Dame Maggie’s terrifyingly good as a little old Nazi . . .
AS yOU file into this new play, expectations stratospherically buoyed by the name, the reputation and the solidly bankable pulling power of Dame Maggie Smith, it doesn’t seem much to look at.
We see a quaint living room, an ageing kitchen, a bright streak of morning sun and a round table cluttered in the kind of manic way only pensioners’ tables are.
After a dip into darkness, she’s there. The Nazi. It doesn’t take long for the Dame’s unrivalled ability — and Christopher hampton’s disturbingly complex text — to ensnare you totally.

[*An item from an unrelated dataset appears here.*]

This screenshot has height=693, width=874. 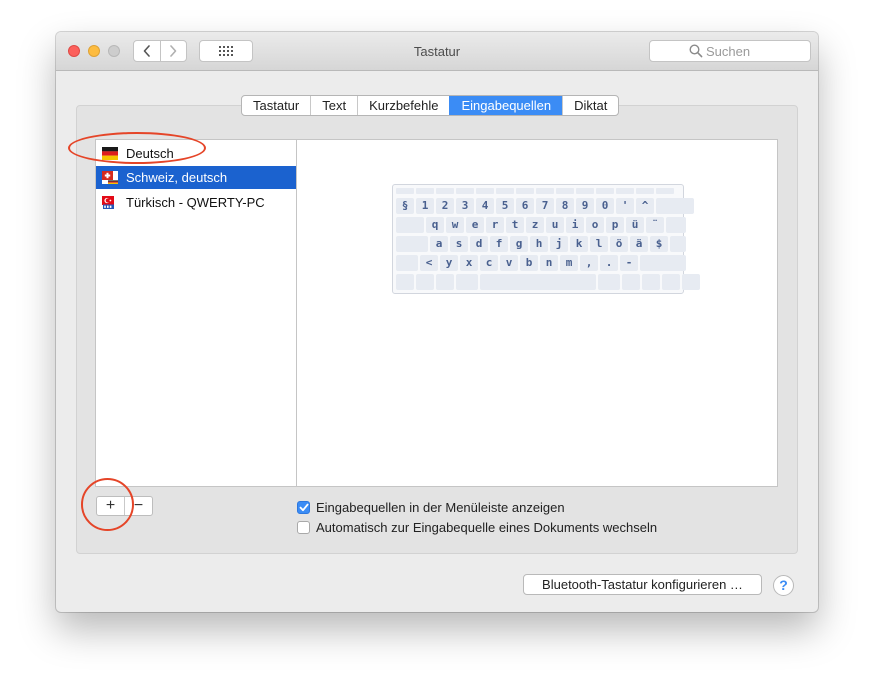 What do you see at coordinates (676, 225) in the screenshot?
I see `return-key` at bounding box center [676, 225].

This 90-minute monologue, directed by Jonathan Kent, is drawn from an interview with Brunhilde Pomsel when she was 102: one of the last living witnesses to the creation, decline and fall of Nazi Germany. She’s mostly cardigan now, but in her heyday Brunhilde was a secretary working for Joseph Goebbels.
hers is a different telling of history. ‘Politics’ doesn’t interest her. She’s incredibly competent at her job and reels off endless detail, until we get to the Nazi horror. That’s when her memory falters.
Maggie Smith is perfect. her performance is seductively natural. She roughs the text up beautifully with little slips, ‘umms’ and stuttery repetitions. her eyes are soft and tired, but when she tells of a dramatic bombing and fire I could feel my heart racing.
There’s so much variety of expression, gesture and pace. All from a dining room chair. This is a master storyteller at work.
And it’s a chilling story. The language so delicately reveals her sinister selfishness. Jews ‘emigrated’ from Germany rather than fled for their lives. Concentration camps were for ‘education’. her initial qualm about joining the Nazis was the ‘ten marks’ admission fee.
For days, this complex portrait has been rattling around my head. To hold a room, to deliver this feat of memory, isn’t the impressive bit. Michael McIntyre can do that. This was to charm us — and then chill us — in the most casual manner.
I’ll be telling people about Dame Maggie’s quiet, devastatingly effective performance for years.